# Exercise requirements
Using the entries below, quote exactly the span of lines that begins with the line containing "Contact (1109, 19)" and ends with the final line.

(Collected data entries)
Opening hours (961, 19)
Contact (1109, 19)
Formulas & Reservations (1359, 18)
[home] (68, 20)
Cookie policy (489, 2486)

# Exercise response
Contact (1109, 19)
Formulas & Reservations (1359, 18)
[home] (68, 20)
Cookie policy (489, 2486)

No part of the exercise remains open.